**WHAT TO PRODUCE:**
Render every line of the records as a JSON list of strings, one string per line, and omit blank lines.

(Text and element-pointing records)
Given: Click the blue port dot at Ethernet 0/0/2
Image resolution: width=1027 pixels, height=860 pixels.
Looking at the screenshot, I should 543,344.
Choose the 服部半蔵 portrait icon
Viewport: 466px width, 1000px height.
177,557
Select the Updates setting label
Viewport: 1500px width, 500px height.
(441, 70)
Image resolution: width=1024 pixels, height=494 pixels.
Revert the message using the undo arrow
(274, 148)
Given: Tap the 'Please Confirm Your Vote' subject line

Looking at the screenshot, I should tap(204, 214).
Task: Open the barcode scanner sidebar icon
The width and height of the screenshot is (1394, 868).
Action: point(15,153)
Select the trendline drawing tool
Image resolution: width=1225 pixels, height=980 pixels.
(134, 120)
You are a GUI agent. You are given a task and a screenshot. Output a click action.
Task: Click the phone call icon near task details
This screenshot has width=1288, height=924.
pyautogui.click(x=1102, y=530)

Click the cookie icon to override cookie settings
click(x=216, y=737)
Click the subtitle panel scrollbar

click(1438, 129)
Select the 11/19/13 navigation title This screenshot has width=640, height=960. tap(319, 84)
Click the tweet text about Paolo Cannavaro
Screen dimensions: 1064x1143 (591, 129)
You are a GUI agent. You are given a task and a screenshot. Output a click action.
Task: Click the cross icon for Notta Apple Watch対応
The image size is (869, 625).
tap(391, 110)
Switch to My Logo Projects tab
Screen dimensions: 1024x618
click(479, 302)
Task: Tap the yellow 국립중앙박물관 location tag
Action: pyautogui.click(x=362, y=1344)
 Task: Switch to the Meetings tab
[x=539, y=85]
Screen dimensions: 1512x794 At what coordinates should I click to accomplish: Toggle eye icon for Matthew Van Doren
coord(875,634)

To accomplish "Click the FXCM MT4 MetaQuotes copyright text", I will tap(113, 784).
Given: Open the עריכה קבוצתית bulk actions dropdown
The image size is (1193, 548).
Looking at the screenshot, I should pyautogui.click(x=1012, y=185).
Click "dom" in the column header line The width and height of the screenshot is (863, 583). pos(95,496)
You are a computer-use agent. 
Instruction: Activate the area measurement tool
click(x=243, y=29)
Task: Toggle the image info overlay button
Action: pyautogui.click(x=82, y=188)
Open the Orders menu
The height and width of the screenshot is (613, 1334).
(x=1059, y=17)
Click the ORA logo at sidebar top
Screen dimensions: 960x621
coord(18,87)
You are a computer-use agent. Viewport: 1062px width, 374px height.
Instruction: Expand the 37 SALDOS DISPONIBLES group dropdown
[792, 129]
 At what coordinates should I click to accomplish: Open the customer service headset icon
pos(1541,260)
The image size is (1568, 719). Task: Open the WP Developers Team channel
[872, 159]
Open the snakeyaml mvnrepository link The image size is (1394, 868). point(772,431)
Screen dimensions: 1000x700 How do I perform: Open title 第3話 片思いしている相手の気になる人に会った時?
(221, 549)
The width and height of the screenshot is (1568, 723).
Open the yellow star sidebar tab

**COMPLETE RESPONSE:**
[
  "Given: Click the blue port dot at Ethernet 0/0/2",
  "Image resolution: width=1027 pixels, height=860 pixels.",
  "Looking at the screenshot, I should 543,344.",
  "Choose the 服部半蔵 portrait icon",
  "Viewport: 466px width, 1000px height.",
  "177,557",
  "Select the Updates setting label",
  "Viewport: 1500px width, 500px height.",
  "(441, 70)",
  "Image resolution: width=1024 pixels, height=494 pixels.",
  "Revert the message using the undo arrow",
  "(274, 148)",
  "Given: Tap the 'Please Confirm Your Vote' subject line",
  "Looking at the screenshot, I should tap(204, 214).",
  "Task: Open the barcode scanner sidebar icon",
  "The width and height of the screenshot is (1394, 868).",
  "Action: point(15,153)",
  "Select the trendline drawing tool",
  "Image resolution: width=1225 pixels, height=980 pixels.",
  "(134, 120)",
  "You are a GUI agent. You are given a task and a screenshot. Output a click action.",
  "Task: Click the phone call icon near task details",
  "This screenshot has width=1288, height=924.",
  "pyautogui.click(x=1102, y=530)",
  "Click the cookie icon to override cookie settings",
  "click(x=216, y=737)",
  "Click the subtitle panel scrollbar",
  "click(1438, 129)",
  "Select the 11/19/13 navigation title This screenshot has width=640, height=960. tap(319, 84)",
  "Click the tweet text about Paolo Cannavaro",
  "Screen dimensions: 1064x1143 (591, 129)",
  "You are a GUI agent. You are given a task and a screenshot. Output a click action.",
  "Task: Click the cross icon for Notta Apple Watch対応",
  "The image size is (869, 625).",
  "tap(391, 110)",
  "Switch to My Logo Projects tab",
  "Screen dimensions: 1024x618",
  "click(479, 302)",
  "Task: Tap the yellow 국립중앙박물관 location tag",
  "Action: pyautogui.click(x=362, y=1344)",
  " Task: Switch to the Meetings tab",
  "[x=539, y=85]",
  "Screen dimensions: 1512x794 At what coordinates should I click to accomplish: Toggle eye icon for Matthew Van Doren",
  "coord(875,634)",
  "To accomplish \"Click the FXCM MT4 MetaQuotes copyright text\", I will tap(113, 784).",
  "Given: Open the עריכה קבוצתית bulk actions dropdown",
  "The image size is (1193, 548).",
  "Looking at the screenshot, I should pyautogui.click(x=1012, y=185).",
  "Click \"dom\" in the column header line The width and height of the screenshot is (863, 583). pos(95,496)",
  "You are a computer-use agent. ",
  "Instruction: Activate the area measurement tool",
  "click(x=243, y=29)",
  "Task: Toggle the image info overlay button",
  "Action: pyautogui.click(x=82, y=188)",
  "Open the Orders menu",
  "The height and width of the screenshot is (613, 1334).",
  "(x=1059, y=17)",
  "Click the ORA logo at sidebar top",
  "Screen dimensions: 960x621",
  "coord(18,87)",
  "You are a computer-use agent. Viewport: 1062px width, 374px height.",
  "Instruction: Expand the 37 SALDOS DISPONIBLES group dropdown",
  "[792, 129]",
  " At what coordinates should I click to accomplish: Open the customer service headset icon",
  "pos(1541,260)",
  "The image size is (1568, 719). Task: Open the WP Developers Team channel",
  "[872, 159]",
  "Open the snakeyaml mvnrepository link The image size is (1394, 868). point(772,431)",
  "Screen dimensions: 1000x700 How do I perform: Open title 第3話 片思いしている相手の気になる人に会った時?",
  "(221, 549)",
  "The width and height of the screenshot is (1568, 723).",
  "Open the yellow star sidebar tab"
]